Samuel R. Williamson
Robert M. Ayres, Jr. Distinguished University Professor and Vice-Chancellor Emeritus
Office Location:
duPont Library, 320
Phone :931-598-1711
Email : swilliam@sewanee.edu
Courses taught:
Intelligence and Foreign Policy in the 20th and 21st Centuries; The Origins and Conduct of the First World War; Leadership and History: Studies in Historical Biography
Books and Chapters:
The Politics of Grand Strategy: Britain and France Prepare for War, 1904-1914(1969, rev. 1991); Austria-Hungary and the Origins of the First World (1991); The Origins of U.S. Nuclear Strategy, 1945-1953(with Steve Rearden, 1993); chapter on the origins of war in 1914 in The Oxford Illustrated History of the First World War (1998, rev. 1999); July 1914: Soldiers, Statesmen, and the Coming of the Great War (2003)
Current Research Projects:
"History and Practice: Can the Multi-Ethnic United States Learn Anything from the Experience of the Multi-Ethnic Habsburg Monarchy"; with Gerald Smith, a history of the University of the South in the 20th Century
Courses on the Web:
Partial course: "Intelligence and Foreign Policy in the 20th Century"
Biography
Samuel R. Williamson, Professor of History and Vice-Chancellor Emeritus, is a specialist in European diplomatic and military history in the nineteenth and twentieth centuries, as well as intelligence and foreign policy. He graduated with honors from Tulane University and received further education at the University of Edinburgh as a Fulbright Scholar and Harvard University where he earned his Ph.D. in 1966. Before coming to Sewanee, Mr. Williamson held significant teaching and administrative posts at the U.S. Military Academy, Harvard University, and the University of North Carolina at Chapel Hill.
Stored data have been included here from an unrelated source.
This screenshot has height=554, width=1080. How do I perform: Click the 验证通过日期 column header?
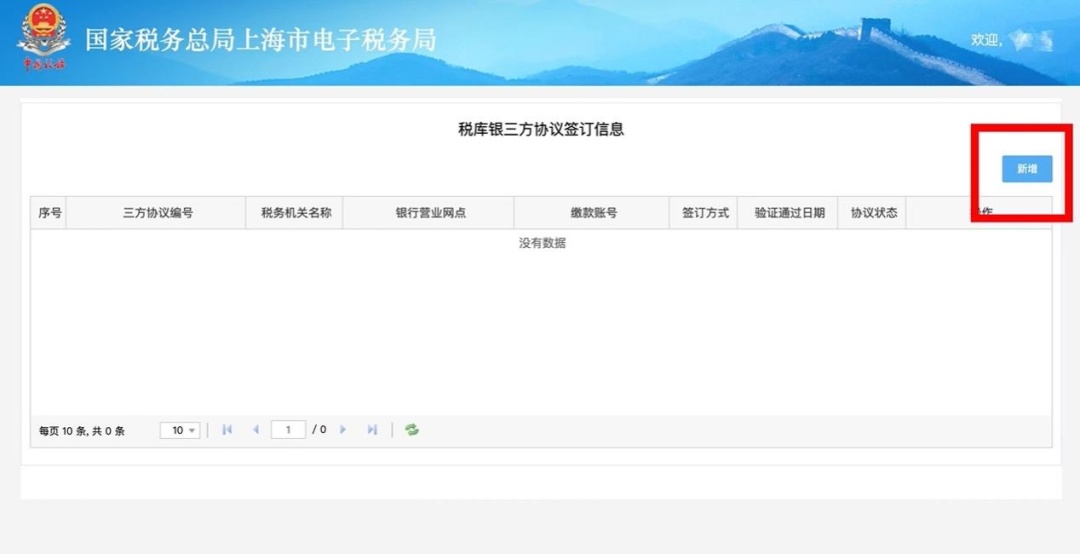click(x=789, y=213)
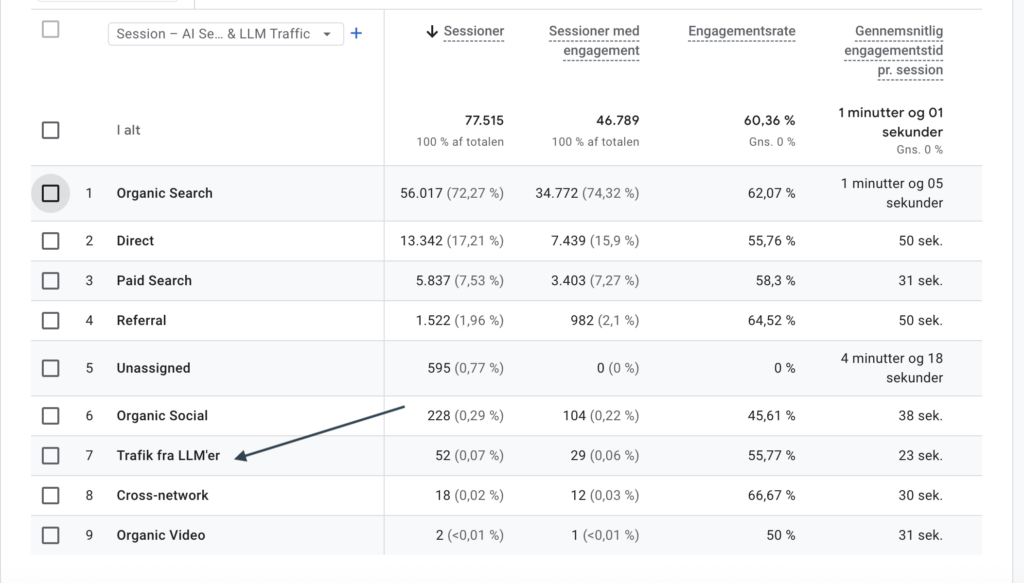Image resolution: width=1024 pixels, height=583 pixels.
Task: Tick the checkbox for Trafik fra LLM'er
Action: 50,456
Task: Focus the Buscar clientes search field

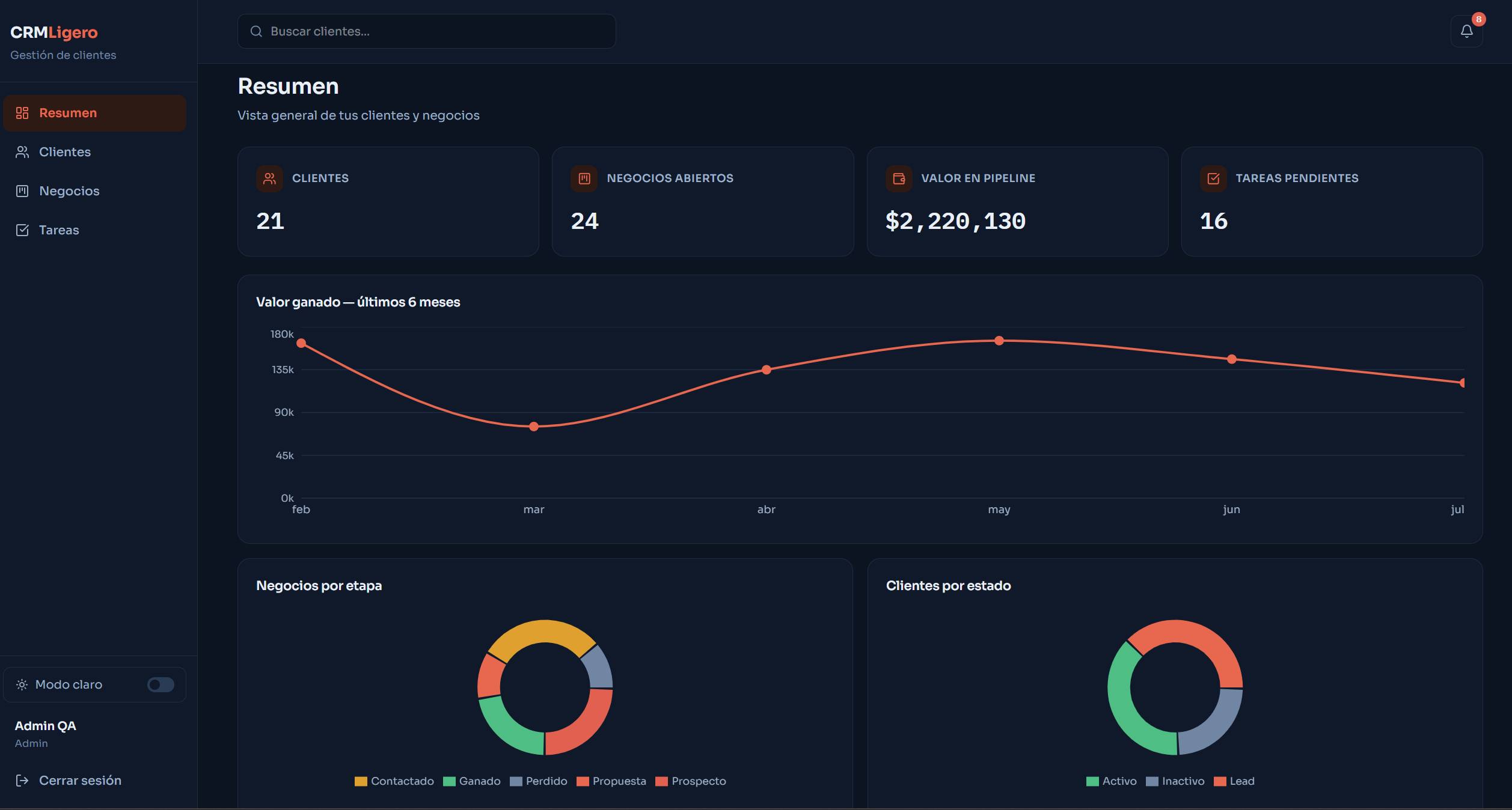Action: pyautogui.click(x=427, y=31)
He has received numerous awards for his historical work, including the George Louis Beer Prize of the American Historical Association for the best book in international history, The Politics of Grand Strategy: Britain and France Prepare for War, 1904-1914(Cambridge, MA: Harvard University Press, 1969). His work, Austria-Hungary and the Origins of the First World War (London and New York: Macmillan), appeared in 1991 and a formerly classified study, The Origins of U.S. Nuclear Strategy, 1945-1953(with Steve Rearden)(New York: St. Martins) appeared in 1993. His new study on civil-military relations in the July 1914 crisis appeared in early 2003.